Alegría cierra tras desí la puerta del portal con tal estrépito, que todas se vuelven a mirarla, asombradas de aquel inesperado arranque de cólera. Ella suspira aliviada, y hasta parece sonreír un poco, como si el golpe furioso la hubiera resarcido de tanta humillación. Un grupo de murciélagos aletea y chilla, revoloteando en la oscuridad pegajosa de la calle. La noche ha caído, lenta, triste, sobre Castrollano. Las viejas farolas que aún quedan en pie, apagadas, parecen esqueletos deformes. Detrás de algunas ventanas, las luces mortecinas producen sombras agigantadas, informes monstruos que van y vienen. Merceditas los contempla con aprensión, temiendo que aquellos fantasmas atraviesen cortinas y cristales y se les abalancen encima, arrastrándolas al otro mundo. Desaparecerán, y nadie preguntará por ellas, nadie llegará ni siquiera a saber que estaban allí, que habían vuelto, que aún existían. Serán menos que polvo, menos que aire, nada, cuatro mujeres y una niña que no son nada y a quienes nadie creerá recordar. La manita suave de Mercedes aprieta con fuerza la de su madre, de pronto fría pero aún tan firme que el miedo se aleja, aleteando en las tinieblas como los murciélagos.

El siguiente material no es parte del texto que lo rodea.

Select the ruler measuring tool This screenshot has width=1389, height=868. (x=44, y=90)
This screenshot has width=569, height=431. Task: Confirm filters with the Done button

Entre las ruinas del mercado del Sur, una hoguera anuncia la presencia de gentes. Se oyen murmullos, llantos de niños, una voz de mujer que chilla, ¡déjame ya, hijo de puta, que hueles a podre!, golpes, quejas, silencio, murmullos, llantos de niños… El ruido de la miseria, piensa Letrita, y por un momento tiene la debilidad de imaginarse a sí misma y a las chicas así, desprovistas de todo, acogiéndose al calor dudoso de un fuego y una manta vieja, al refugio desvalido de un muro vacilante. La negra vida de los derrotados.

Un poco más allá, detrás de las casas de la Carbonería, las monjas del hospicio, alertadas por una buena mujer, recogen esa noche a cuatro criaturas. Han estado caminando todo el día. La tarde anterior se les murió la madre, allá en el caserío donde vivían, y una vecina les hizo saber que no había quien se hiciera cargo de ellos, y que más les valía echar a andar hacia Castrollano, porque en la ciudad vivía mucha gente con dinero que les daría de comer. Al padre no lo han vuelto a ver desde que se fue a la guerra, pero la misma vecina les dijo que no lo esperasen, que estaba muerto y bien muerto, fusilado junto con otros muchos de la comarca. La mayor -a quien ya le asoman unos pechos tiernos por debajo de la blusa remendada- entrará pronto de criada en casa de un viudo. El segundo se escapará un par de meses después del hospicio, y acabará siendo un cadáver destrozado, sin cara ni nombre, bajo las ruedas de un tren. A los dos pequeños las monjas los darán en adopción. Ninguno de ellos volverá a saber nada de los otros, aunque soñarán por las noches con extrañas caras de niños llenos de mocos.

Las mujeres de la familia Vega caminan silenciosas por la ciudad asolada y oscura. La madre no ha dicho nada desde que abandonaron la casa de Sacramento, pero todas saben que se dirigen a la calle del Agua, al piso de Carmina Dueñas que, de seguir viva, las acogerá sin duda. Carmina y Letrita son amigas desde niñas. A los seis años, ya compartían el mismo pupitre en la escuelita de doña Rosario, donde aprendieron algunas reglas de aritmética y gramática y todas las posibles combinaciones de puntos y bordados, dientes de perro, bastillas, repulgos, vainicas, recamados, entredoses, bodoques, festones… Carmina siempre fue una costurera primorosa, y toda la vida regaló a las amigas camisas delicadas, exquisitos tapetes y hasta hermosos cubrecamas trabajados punto a punto en sus largas horas de soledad.